BEGIN Excerpt provided

Push, Pull, Prospects, Paycheck
I once had HP, IBM, CA and a few other companies pimping my software.
This was long, long ago when my hairline was not retreating faster than a Baptist in a gay bar. I worked for a tiny five million dollar outfit and was brought on to implement their first real marketing department. After studying the market for a bit, it was obvious to me that our plug-in product survived only through partner-side adoption. Hence we carefully selected our partners (who collectively had more than 66% of each target segment) and promoted through them as well as directly to buyers.
We pulled prospects through direct marketing and pushed through partners. We bumped top-line revenues over 25% in the first year (well, the first nine months actually).
One of the reasons this worked is believability. B2B software buyers are a cynical and skeptical lot because those are survival traits. Blindly buying into vendor promises is slightly less foolish than buying a politician’s. Vendor claims are the least trusted, and thus by themselves make poor promotion. People need validation, and in a world where nobody has the time to validate every feature of every competing solution, buyers seek outside confirmation that spending corporate lucre will not result in unemployment.
Partner pimping, providing the pimp is the parent in the relationship, works well. Though not the best validation source, a vendor on whom you already rely has earned some trust … or at least painful commitment. Buyers will trust that vendor’s advice on partner products that complete the vendor’s whole product offering. Buyers assume (rightly in most cases) that the parent vendor has vetted selected partners and that the offering isn’t complete crud.
Assurance via shared potential failure.
Even more so than vendors, peer referral is the best trust builder. Before social media, the most you could hope for were trade shows and special events where peers could reinforce recommendations. This led large companies to create their own events so happy customers could infect the thinking of prospects. But unless you are a big firm, this isn’t always an option. If you are the child product in a partnership, you may be able to leverage the parent’s events.
The marketing lesson is that buyers require validation (even consumers look for the UL label). Your propaganda is insufficient. Prospects need third party assurances that you are worth the investment. Make validation an equal part of your promotional effort.

END Excerpt provided
BEGIN Records shown

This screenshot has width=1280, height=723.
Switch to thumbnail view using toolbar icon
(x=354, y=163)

END Records shown
BEGIN Records shown

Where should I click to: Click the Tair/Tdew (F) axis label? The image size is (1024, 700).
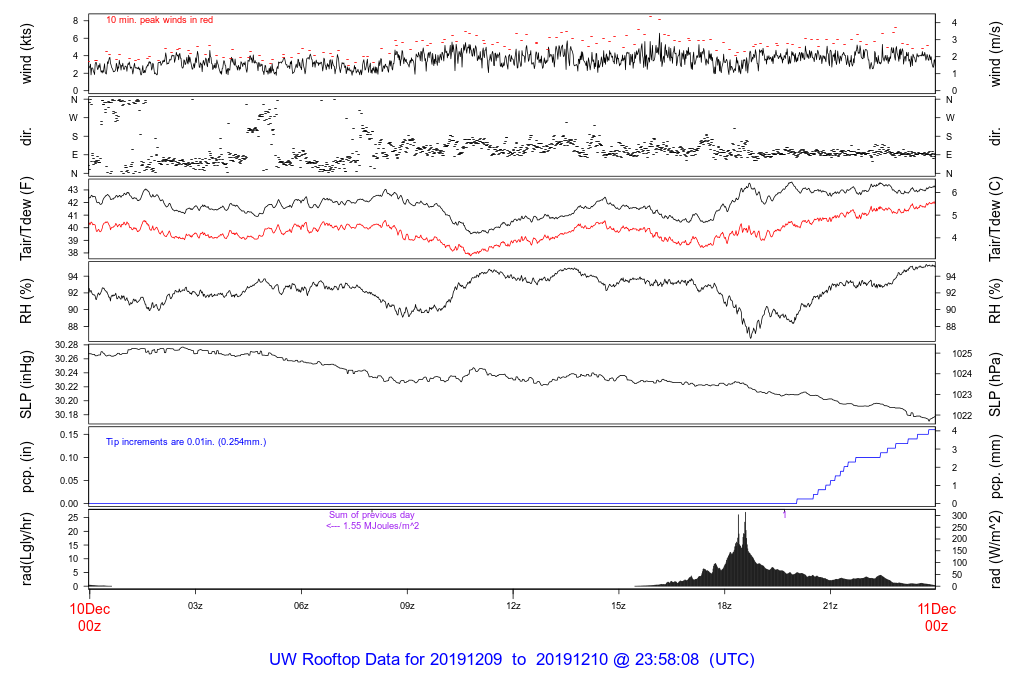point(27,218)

END Records shown
BEGIN Records shown

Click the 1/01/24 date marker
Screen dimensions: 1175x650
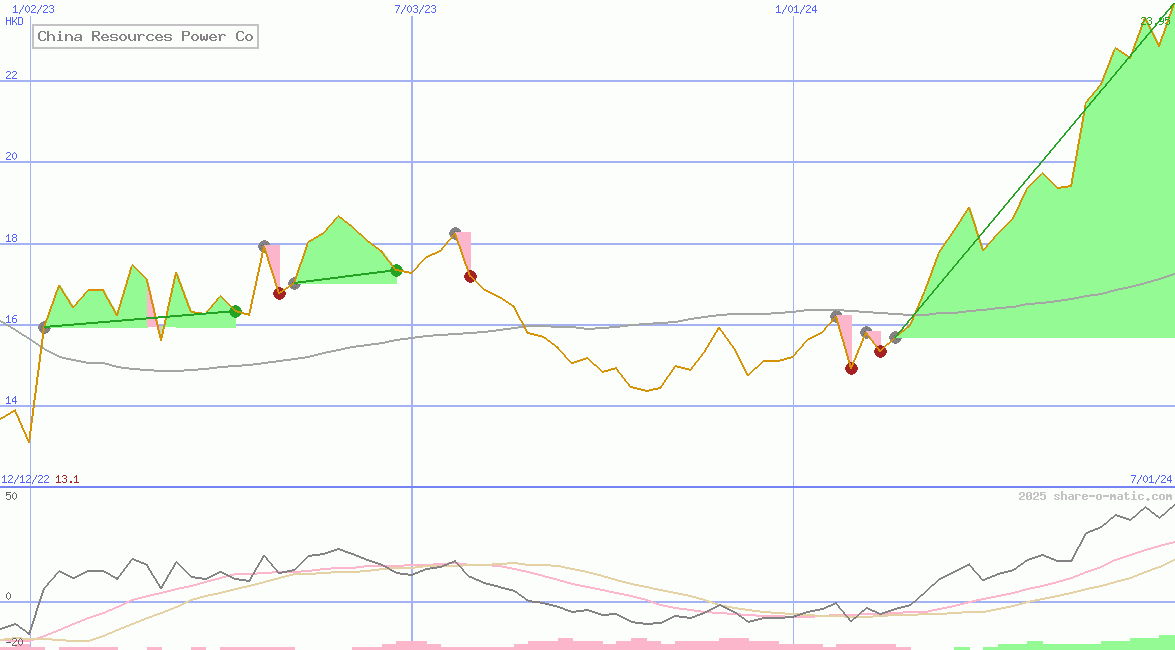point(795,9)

END Records shown

• Brief 1: Repeat from the piece on software marketing the part that opens with the words containing "This was long, long" and closes with "directly to buyers.".
• Brief 2: According to the piece on software marketing, why do vendor claims on their own make poor promotion? Answer in one to three sentences.
The records have no connection to the text.

• Task answer 1:
This was long, long ago when my hairline was not retreating faster than a Baptist in a gay bar. I worked for a tiny five million dollar outfit and was brought on to implement their first real marketing department. After studying the market for a bit, it was obvious to me that our plug-in product survived only through partner-side adoption. Hence we carefully selected our partners (who collectively had more than 66% of each target segment) and promoted through them as well as directly to buyers.

• Task answer 2: B2B software buyers are cynical and skeptical because those traits help them survive, so vendor claims are the least trusted source. Since nobody has time to check every feature of every competing solution, buyers look for outside confirmation that the purchase won't cost them their jobs.